Seth Gitner is multimedia editor for roanoke.com.

APRIL 16 BEGAN as a typical Monday morning. It was deadline day for a multimedia project I was finishing up on childhood obesity. I had my entire week scheduled out already.

Right as I got in and was setting up my laptop, I saw a group of editors talking about a shooting at Virginia Tech. A spot news hound, dating from my former life as a still photojournalist, I didn’t think twice. I packed up my belongings and made for my car. I just knew that I had to get to my car as quickly as possible. Not having much information beyond the voices I heard in the newsroom, I hit the road with a trunk full of video gear.

Speeding out of the parking lot I switched on my XM radio to CNN. They were transmitting a live broadcast of local television station WDBJ, which was describing the scene at Virginia Tech.

I was driving excessively fast down Interstate 81 — trying to reduce the 45 minutes it takes from our Roanoke office to Virginia Tech in Blacksburg. I knew I had to get there quickly.

The information from CNN was getting worse minute by minute. My heart was racing as my adrenaline was pumping.

About halfway there, I had that sinking feeling — you know, that you get when you are speeding on the highway and you look in your rearview mirror, only to see revolving red and blue lights.

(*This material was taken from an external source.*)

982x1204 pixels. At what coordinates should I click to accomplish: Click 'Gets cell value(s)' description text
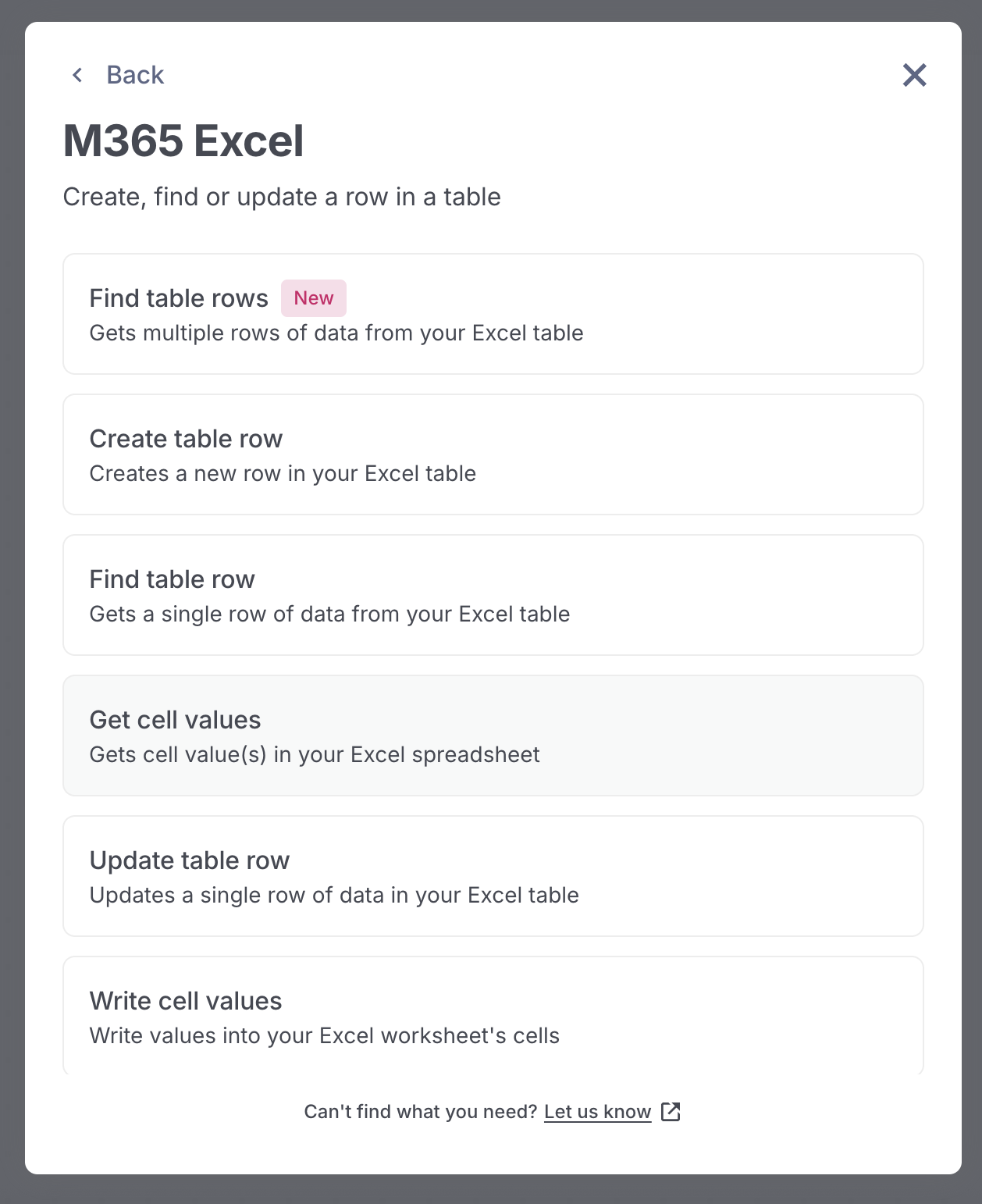coord(315,755)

Well, that happened. I proceeded to pull over, but then realized that the state police officer was not pulling over — he was passing me. I could have sworn he was driving in excess of 100 mph only because I know how fast I was going. I must have had at least eight Virginia State Police officers and several ambulances pass me that morning.

Once at the Tech campus, I pulled up to a road block where I flashed my press credentials — only to have the officer tell me he didn’t care who I was or what I was doing but that I needed to leave for my own safety’s sake. I took the rifle in his hand to mean that he was very serious. I got back in my car and headed to the other side of campus.

On my arrival into downtown Blacksburg, what I know usually to be a busy street was a cold ghost town with a blistering wind running through the street. The Virginia Tech speaker system could be heard in the distance sounding periodic announcements to students to stay in their buildings.

I headed toward Norris Hall, where I saw Roanoke Times photojournalist Matt Gentry. I stayed with Matt a bit and shot some footage of police officers with assault rifles blocking the street. I then started to get a real handle on just how much law enforcement was on scene — I saw a transit bus full of officers armed to the hilt with weaponry.

Tips for doing multimedia at a large news event

Don’t be afraid to ask your editor for another person to assist you. A one-man band only can do so much.

Institute multimedia storytelling processes in your newsroom. Try them on smaller stories, so that when and if a major news event occurs you have the ability to make stuff happen.

Leave the breaking news to the reporters through a blog.

Use your Web site as the vehicle to break news online – use your video and audio slideshows to tell the story with visuals.

Find the story within the story. Don’t be afraid to cover stories that are not the latest news; find the local community story that will relate directly to your viewers.

Ask potential witnesses if they captured any of the events on a camera or cell phone.

Take it one story at a time. There might be so much going on that you think there is too much to cover. Set your sights on telling one great story and stick to it.

Keep your camera batteries charged at all times and extra tapes in your vehicle. Be ready for whatever may arise. Be prepared.

I started talking with the officers, who said that there was going to be a press conference at the Inn at Virginia Tech at noon. I went over to the hotel, where I saw only the three local television stations setting up.

As a former still photojournalist, this was my first time shooting video at a press conference. I followed the lead of a WDBJ-TV photojournalist, who gave me some tips on what to do. In this ever-changing multimedia world, befriending local television photojournalists is the best thing a multimedia journalist can do. We don’t need to reinvent the wheel — we need to take advice from our TV brethren and apply it to what we do at newspapers.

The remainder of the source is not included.